Timothy hay grown on soil having an excess of nitrogen, alfalfa with an excess of lime or phosphorus, and soybeans grown on a soil made deficient in potash through excessive applications of lime have all been lower in nutritive value than where no soil treatments were added. However, when these treatments were balanced by the addition of other plant nutrients, the quality of the feed was improved over that from the untreated soil. These results would indicate that tonnage yields are not a complete measure of the value of soil treatment and that maximum feeding value of forages can be obtained only when all soil nutrients are present in the proper ratios.
Since grains are only produced by crops after vegetative growth has been completed, the composition can not be altered as much by soil.treatments as can that of forages.8 Nevertheless, the effect of soil treatments on the nutritive quality of grains was demonstrated. Trials with kafir and corn showed that the nutritive values of these grains produced on poor soils may be improved by addition of moderate amounts of the deficient elements.
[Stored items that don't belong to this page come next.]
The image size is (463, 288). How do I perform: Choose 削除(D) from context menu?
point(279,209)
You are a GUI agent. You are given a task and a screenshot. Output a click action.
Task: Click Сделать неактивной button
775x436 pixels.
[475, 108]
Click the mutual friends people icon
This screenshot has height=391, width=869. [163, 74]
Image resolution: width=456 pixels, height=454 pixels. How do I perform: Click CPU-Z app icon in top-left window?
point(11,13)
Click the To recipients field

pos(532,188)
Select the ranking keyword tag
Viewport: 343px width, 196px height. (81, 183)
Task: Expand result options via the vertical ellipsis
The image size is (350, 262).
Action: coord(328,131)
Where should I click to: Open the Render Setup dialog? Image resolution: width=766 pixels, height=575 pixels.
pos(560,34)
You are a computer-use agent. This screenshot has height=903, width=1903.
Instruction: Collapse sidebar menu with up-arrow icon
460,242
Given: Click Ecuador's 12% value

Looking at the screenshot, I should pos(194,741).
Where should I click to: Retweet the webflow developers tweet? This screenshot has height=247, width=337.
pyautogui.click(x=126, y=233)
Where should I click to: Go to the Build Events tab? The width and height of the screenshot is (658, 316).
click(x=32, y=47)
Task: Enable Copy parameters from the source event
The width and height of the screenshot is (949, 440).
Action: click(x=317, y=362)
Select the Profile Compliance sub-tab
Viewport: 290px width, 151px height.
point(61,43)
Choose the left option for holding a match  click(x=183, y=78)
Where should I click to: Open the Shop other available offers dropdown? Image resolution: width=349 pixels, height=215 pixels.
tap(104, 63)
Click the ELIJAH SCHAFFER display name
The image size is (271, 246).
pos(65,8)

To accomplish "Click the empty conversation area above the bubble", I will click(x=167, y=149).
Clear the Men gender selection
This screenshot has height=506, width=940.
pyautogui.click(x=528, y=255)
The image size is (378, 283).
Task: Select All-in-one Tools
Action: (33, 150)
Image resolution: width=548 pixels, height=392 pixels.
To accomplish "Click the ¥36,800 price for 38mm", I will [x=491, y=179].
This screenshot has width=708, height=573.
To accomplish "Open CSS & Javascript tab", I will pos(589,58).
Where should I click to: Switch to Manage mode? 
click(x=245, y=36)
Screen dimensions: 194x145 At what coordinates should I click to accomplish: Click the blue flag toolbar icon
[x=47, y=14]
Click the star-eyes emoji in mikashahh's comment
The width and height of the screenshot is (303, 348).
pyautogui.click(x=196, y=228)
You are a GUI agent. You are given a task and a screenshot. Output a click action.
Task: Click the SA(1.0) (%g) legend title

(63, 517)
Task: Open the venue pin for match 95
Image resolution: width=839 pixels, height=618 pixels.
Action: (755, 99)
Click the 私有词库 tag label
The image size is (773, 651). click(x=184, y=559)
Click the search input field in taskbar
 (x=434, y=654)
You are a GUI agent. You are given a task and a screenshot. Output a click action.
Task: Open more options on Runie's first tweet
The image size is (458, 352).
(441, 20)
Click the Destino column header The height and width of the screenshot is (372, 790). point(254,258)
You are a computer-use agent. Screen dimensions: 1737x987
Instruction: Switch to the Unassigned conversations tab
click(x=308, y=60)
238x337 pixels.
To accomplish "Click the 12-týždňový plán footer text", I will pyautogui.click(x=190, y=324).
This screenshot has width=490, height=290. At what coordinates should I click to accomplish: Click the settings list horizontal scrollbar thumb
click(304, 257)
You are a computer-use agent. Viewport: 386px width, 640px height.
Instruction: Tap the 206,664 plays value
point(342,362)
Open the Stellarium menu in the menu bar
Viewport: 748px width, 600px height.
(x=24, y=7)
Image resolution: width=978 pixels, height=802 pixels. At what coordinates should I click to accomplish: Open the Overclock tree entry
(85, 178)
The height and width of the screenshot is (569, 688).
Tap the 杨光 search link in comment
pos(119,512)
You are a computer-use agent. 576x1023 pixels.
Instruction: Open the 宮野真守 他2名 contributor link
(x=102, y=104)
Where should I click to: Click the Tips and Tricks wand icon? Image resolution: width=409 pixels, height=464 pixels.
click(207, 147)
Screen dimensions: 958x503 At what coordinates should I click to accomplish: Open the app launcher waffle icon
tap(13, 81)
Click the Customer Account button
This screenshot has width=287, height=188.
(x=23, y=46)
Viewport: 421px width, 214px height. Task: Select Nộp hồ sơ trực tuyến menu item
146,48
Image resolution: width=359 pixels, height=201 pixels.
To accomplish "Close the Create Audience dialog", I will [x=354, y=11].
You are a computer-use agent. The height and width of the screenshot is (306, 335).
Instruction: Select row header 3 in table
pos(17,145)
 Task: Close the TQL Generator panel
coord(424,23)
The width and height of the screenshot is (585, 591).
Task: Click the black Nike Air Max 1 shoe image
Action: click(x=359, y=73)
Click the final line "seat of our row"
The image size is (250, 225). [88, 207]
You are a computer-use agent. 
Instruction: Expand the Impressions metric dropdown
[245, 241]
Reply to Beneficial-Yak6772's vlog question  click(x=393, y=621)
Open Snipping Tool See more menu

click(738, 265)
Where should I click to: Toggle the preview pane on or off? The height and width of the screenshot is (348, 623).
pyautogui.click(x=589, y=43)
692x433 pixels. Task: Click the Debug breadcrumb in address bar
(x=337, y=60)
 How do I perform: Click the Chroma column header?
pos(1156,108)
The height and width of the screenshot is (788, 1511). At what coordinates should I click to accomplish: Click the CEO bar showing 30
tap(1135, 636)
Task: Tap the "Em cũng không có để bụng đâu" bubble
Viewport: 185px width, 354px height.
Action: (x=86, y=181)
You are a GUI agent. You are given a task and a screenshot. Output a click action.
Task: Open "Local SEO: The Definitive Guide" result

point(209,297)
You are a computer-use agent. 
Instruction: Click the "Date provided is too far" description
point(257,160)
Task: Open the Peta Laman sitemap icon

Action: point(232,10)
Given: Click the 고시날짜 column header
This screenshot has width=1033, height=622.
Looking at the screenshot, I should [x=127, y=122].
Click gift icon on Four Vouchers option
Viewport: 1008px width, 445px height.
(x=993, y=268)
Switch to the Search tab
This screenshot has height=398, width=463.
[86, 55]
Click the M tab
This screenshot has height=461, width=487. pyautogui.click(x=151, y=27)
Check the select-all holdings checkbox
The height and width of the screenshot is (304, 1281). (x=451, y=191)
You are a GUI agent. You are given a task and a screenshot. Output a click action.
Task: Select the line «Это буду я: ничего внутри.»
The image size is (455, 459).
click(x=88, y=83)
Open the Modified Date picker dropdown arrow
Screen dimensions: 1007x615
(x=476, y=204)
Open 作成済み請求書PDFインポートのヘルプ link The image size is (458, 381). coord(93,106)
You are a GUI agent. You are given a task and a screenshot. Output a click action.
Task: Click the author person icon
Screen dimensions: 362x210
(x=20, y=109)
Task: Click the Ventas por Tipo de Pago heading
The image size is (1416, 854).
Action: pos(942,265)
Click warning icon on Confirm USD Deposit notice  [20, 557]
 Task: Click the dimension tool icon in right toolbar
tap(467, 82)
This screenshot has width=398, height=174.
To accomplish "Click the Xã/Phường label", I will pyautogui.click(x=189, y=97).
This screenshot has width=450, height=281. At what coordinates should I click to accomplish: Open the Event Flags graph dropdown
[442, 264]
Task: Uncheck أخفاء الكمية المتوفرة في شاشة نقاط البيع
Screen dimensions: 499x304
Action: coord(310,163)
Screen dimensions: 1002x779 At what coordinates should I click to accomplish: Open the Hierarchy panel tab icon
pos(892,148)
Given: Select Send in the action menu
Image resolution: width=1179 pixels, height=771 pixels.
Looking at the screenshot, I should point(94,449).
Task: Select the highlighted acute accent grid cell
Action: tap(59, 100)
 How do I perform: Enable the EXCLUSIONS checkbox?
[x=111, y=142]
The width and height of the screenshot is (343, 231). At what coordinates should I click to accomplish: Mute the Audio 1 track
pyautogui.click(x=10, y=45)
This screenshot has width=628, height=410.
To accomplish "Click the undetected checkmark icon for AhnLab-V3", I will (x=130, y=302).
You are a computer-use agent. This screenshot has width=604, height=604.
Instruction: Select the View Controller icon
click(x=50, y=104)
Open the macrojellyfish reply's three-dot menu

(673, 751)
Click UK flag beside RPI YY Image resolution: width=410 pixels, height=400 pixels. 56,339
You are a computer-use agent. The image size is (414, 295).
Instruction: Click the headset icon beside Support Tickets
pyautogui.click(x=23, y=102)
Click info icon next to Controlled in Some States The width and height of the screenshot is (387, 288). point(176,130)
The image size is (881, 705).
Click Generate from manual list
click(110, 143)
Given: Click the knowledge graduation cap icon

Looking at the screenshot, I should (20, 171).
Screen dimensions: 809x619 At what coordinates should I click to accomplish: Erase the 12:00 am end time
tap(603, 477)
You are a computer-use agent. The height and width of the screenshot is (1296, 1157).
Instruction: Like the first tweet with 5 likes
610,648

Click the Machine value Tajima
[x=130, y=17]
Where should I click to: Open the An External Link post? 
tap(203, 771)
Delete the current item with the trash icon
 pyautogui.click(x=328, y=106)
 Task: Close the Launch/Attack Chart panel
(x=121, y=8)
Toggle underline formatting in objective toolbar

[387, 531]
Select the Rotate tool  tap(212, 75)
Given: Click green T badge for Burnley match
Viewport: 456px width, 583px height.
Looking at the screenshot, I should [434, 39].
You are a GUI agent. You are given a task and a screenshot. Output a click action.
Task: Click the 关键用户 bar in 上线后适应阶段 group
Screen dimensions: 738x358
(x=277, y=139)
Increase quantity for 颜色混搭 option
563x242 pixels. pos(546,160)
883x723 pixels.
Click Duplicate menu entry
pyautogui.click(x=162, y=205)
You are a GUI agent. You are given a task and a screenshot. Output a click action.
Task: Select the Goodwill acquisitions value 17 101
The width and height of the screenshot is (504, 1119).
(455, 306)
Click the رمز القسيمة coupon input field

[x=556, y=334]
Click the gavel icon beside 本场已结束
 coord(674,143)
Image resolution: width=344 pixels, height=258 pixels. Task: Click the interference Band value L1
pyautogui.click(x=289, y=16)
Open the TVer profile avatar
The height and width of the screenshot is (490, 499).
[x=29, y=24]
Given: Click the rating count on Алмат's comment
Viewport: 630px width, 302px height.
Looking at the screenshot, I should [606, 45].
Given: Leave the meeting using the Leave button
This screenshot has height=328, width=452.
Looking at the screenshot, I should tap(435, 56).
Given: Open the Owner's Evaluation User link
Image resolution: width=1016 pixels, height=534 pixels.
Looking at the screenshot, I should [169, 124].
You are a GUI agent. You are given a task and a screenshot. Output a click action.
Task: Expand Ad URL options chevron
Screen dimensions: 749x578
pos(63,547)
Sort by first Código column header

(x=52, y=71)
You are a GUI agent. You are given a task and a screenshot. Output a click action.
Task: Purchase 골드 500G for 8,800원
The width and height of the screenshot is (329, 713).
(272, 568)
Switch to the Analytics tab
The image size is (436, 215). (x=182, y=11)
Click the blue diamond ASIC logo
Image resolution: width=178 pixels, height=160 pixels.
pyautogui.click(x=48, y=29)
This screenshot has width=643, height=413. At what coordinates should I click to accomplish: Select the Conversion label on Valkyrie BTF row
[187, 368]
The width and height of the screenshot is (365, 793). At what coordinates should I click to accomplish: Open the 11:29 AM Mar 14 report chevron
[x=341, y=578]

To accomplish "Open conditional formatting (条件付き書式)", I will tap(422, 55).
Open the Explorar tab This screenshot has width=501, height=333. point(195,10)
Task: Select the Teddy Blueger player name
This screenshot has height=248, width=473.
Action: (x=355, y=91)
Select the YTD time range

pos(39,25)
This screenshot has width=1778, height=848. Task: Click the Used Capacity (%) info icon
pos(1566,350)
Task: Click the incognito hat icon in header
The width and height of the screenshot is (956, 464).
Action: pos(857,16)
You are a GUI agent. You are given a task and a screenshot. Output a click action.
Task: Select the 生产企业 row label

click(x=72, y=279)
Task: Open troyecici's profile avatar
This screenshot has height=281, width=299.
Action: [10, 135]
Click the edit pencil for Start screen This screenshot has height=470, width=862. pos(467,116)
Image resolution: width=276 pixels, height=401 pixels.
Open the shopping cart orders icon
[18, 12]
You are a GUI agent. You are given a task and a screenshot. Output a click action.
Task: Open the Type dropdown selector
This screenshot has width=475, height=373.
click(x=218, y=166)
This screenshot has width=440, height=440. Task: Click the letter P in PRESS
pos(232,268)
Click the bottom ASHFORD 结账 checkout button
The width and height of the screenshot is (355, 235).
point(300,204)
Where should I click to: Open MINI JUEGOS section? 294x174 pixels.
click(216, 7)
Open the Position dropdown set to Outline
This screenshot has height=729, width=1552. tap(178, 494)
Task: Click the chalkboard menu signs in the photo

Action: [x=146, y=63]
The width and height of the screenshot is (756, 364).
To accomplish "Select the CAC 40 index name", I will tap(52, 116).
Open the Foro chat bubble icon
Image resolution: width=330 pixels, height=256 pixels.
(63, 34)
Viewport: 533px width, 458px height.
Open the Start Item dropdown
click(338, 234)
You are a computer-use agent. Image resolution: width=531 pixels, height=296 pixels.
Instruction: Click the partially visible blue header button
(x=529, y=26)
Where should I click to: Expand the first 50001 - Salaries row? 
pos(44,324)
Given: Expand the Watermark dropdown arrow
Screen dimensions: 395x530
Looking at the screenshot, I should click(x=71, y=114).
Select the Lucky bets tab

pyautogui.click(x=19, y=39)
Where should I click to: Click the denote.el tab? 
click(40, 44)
However, when some elements are added in excessive quantities, the nutritive value may be reduced below that of the untreated grains. Pressure tests have shown that the hardness of corn may be markedly influenced by soil treatment. It is not unreasonable to assume that grains varying in hardness will contain different organic compounds that may have a different effect on animal metabolism.
When animals were given a chance to show preference for grains from differently treated soil, wide variations in choice were found. In corn, hardness is one of the principal factors observed to influence choice. However, with such grains as oats and wheat the preference of animals for the grain from a particular soil treatment can only be attributed to chemical properties.
These results all point to differences in the value of plants as animal feed brought about by soil treatments, and that there are other differences in these plant products than are commonly determined by standard feed analyses. It has been well established that lignin accumulates within the plant when some growth factor, such as climate, or lack of fertility produces slow growth of plants. It is possible that this material could prevent the animal’s digestive juices from attacking the cell contents and that the feed would pass through the animals undigested.
The functions of the different nutrients in plant metabolism are not well known. Where deficiencies exist, it is possible that some organic compounds, highly essential in animal growth, might not be synthesized within the plant and thus result in a feed of lower nutritive value. Since all results indicate that feeds produced under well-balanced fertility conditions are usually most effectively utilized by animals, it is not unreasonable to believe that an excess of some element might also prevent the synthesis of these compounds essential for animal growth, or that it might cause compounds to be formed that would be injurious.
All of these results point to the necessity of knowing the fertility properties of individual soils. If nutritious feeds are to be produced for animal and human consumption, then the soil on which they are grown must contain not only all the proper elements for plant growth, but these must be presented by the soil in proper ratios. It is only through proper and intelligent management that farm acres can be made to produce high yields of quality products. On soils of low productive capacity, the soil treatment can be expected to give benefits in addition to those of merely increasing the tonnage yields. The full value of these treatments, however, cannot be measured as yet without the use of animal assay.